Eligible patients had relapsed/refractory CD20-positive CLL (per International Workshop criteria for CLL),16  confirmed by flow cytometry, for which anti-CD20 antibody treatment was considered appropriate with no higher priority therapy available. Relapse required a documented history of relapse after a response lasting ≥6 months to all prior fludarabine and/or rituximab-containing regimens. Refractory was defined as progression on treatment, stable disease (SD), or relapse after partial response (PR) or better <6 months after any prior fludarabine and/or rituximab-containing regimen.

Patients were aged ≥18 years with a life expectancy >3 months and an Eastern Cooperative Oncology Group performance status 0 to 2, with ≥1 bidimensionally measurable lesion (>1.5 cm by computerized tomography scan). Exclusion criteria included anti-leukemia therapy/radiation in the 4 weeks prior to enrollment, rituximab within 56 days of study entry, or radioimmunotherapy in the 3 months prior to study entry.

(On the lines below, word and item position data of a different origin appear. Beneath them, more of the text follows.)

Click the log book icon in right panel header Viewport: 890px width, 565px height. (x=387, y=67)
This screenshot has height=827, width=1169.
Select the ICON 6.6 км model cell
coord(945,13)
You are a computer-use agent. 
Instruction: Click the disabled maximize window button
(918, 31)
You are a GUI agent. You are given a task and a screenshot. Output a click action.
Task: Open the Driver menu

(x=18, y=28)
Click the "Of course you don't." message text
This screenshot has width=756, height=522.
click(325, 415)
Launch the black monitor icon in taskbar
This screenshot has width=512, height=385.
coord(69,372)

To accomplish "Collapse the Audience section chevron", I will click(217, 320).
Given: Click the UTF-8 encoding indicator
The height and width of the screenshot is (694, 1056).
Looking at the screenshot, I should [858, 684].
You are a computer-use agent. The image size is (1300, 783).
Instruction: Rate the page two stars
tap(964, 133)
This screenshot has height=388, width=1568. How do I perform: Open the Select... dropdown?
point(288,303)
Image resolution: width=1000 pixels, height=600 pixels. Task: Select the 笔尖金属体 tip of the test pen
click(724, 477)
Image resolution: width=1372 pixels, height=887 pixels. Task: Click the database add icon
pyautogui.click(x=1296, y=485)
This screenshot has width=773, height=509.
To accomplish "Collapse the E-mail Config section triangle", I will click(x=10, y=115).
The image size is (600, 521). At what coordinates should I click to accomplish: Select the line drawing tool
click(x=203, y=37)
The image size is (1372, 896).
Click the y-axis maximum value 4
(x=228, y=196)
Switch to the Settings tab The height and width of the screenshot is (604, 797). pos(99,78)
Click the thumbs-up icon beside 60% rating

Patients with abnormal blood chemistry (aspartate aminotransferase or alanine aminotransferase levels >2.5 times the upper limit of normal, platelet counts <75 × 109 cells per liter, neutrophil counts <1.5 × 109 cells per liter, hemoglobin concentrations <10 g/dL) or positivity for HIV, hepatitis B, or hepatitis C were excluded. All patients provided written informed consent. GAUGUIN was conducted in accordance with the Declaration of Helsinki; the protocol was approved by local ethics committees. The authors had access to the primary data.

Study design

GAUGUIN was open label. Phase 1 investigated the safety and tolerability of escalating IV doses of obinutuzumab monotherapy (400/800 mg, 800/1200 mg, and 1200/2000 mg) given in 8 3-weekly cycles to patients with CLL in a standard 3 + 3 design with ≥3 patients per regimen. The lower dose of each regimen was given as a single infusion on day 1, cycle 1; if this infusion was well tolerated, the higher dose was given for the remainder of the regimen (8 infusions: day 8, cycle 1 and day 1, cycles 2-8: Figure 1A). A fourth regimen, with a fixed dose (1000 mg) for all infusions over the same 8-cycle schedule, was added subsequently (Figure 1A). Obinutuzumab was diluted to 10 mg/mL and administered initially at 50 mg per hour. In the absence of infusion-related reactions (IRRs), infusion rate was increased by 50 mg per hour every 30 minutes to 400 mg per hour. Patients were premedicated with oral acetaminophen/paracetamol (650-1000 mg) and an antihistamine 30 minutes before first infusion and before subsequent infusions in patients at high risk of tumor lysis syndrome (TLS) or in those experiencing IRRs during previous infusions. Corticosteroid premedication was considered in patients at high risk of severe IRRs or those previously requiring corticosteroid premedication for rituximab-associated IRRs. Use of granulocyte colony-stimulating factor (G-CSF) was permitted per institutional practice for severe hematological toxicity (eg, common terminology criteria grade 4 neutropenia). General prophylactic G-CSF was not permitted.

Figure 1

Study design and patient disposition in the GAUGUIN study. (A) Phase 1. (B) Phase 2. *One patient enrolled in phase 2 of GAUGUIN did not enter follow-up because of a new anti-leukemia therapy.

Figure 1

Study design and patient disposition in the GAUGUIN study. (A) Phase 1. (B) Phase 2. *One patient enrolled in phase 2 of GAUGUIN did not enter follow-up because of a new anti-leukemia therapy.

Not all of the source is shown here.